Edward Berdoe was an unusual character, with a long and varied career. He began working here as a chemist and photographer, but he later went on to scandalise the Victorian medical profession under his pen name Aesculapius Scalpel.
Berdoe worked in Reading at the very beginning of his career, before he completed his medical training he was a chemist, selling things like cough drops to local people. He then expanded the business to include photography. At this time in Reading all sorts of people were trying their hand at photography because it was new and very popular. There were photography businesses running alongside key cutters, cobblers and even painters and decorators. Clearly Berdoe already had a scientific mind, so it made perfect sense for him to have a go at taking photographs. None of his photography work seems to have survived, and shortly after this he began his medical training.

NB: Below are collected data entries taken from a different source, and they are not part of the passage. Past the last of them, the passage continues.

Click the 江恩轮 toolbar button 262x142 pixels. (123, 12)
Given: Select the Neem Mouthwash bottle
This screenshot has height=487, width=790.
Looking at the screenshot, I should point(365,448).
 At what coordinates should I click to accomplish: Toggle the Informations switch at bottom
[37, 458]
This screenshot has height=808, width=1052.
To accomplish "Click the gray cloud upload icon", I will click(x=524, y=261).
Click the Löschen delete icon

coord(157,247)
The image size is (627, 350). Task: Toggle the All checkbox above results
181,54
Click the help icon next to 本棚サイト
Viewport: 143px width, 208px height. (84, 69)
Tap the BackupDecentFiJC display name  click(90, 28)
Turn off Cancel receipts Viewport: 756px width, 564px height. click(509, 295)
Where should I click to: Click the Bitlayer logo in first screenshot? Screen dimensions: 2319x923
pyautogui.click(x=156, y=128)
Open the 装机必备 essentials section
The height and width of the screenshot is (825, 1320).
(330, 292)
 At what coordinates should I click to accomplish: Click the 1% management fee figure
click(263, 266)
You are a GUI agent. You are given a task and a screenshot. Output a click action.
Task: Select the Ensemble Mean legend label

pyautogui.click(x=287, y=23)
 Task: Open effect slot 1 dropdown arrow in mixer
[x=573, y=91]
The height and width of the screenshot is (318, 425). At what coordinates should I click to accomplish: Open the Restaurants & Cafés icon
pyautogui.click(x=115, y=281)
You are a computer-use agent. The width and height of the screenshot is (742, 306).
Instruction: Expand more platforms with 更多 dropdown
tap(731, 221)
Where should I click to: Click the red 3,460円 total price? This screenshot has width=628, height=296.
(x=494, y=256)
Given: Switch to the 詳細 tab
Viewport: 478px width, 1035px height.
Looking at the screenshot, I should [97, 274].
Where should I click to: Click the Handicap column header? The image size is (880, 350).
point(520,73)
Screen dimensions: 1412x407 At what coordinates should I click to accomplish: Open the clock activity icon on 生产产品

Berdoe was a physician in both the Crimean War and the American Civil War. He returned to Reading in between these two events to marry his wife Mary (nee inskipp) in 1858. Berdoe also had a passion for literature and became a well-respected authority on the work of the poet Robert Browning. He was on the committee of the London Browning society and even wrote an encyclopaedia of browning’s work which is still in print today.
When Berdoe began writing about the medical profession he used the pseudonym Aesculapius Scalpel, clearly he knew the book he was about to write (St. Bernard’s: The Romance of a Medical Student) would outrage a lot of people around him. St Bernard’s is a gothic story about a hospital full of untrustworthy and cruel doctors who routinely experiment on their patients. The book is a work of fiction, though in the book the author asserts that 75 percent of it is fact.
Berdoe was heavily involved in the strong anti-vivisection movement, he wrote the book about indifferent doctors and human experimentation to draw people’s attention to what was happening to animals. Edward Berdoe was a life-long vegetarian and spent a lot of his career trying to stop cruelty to animials. His last documented visit to Reading was in 1895, when he came to give a speech about on behalf of the Victoria Street Anti-Vivisection Society.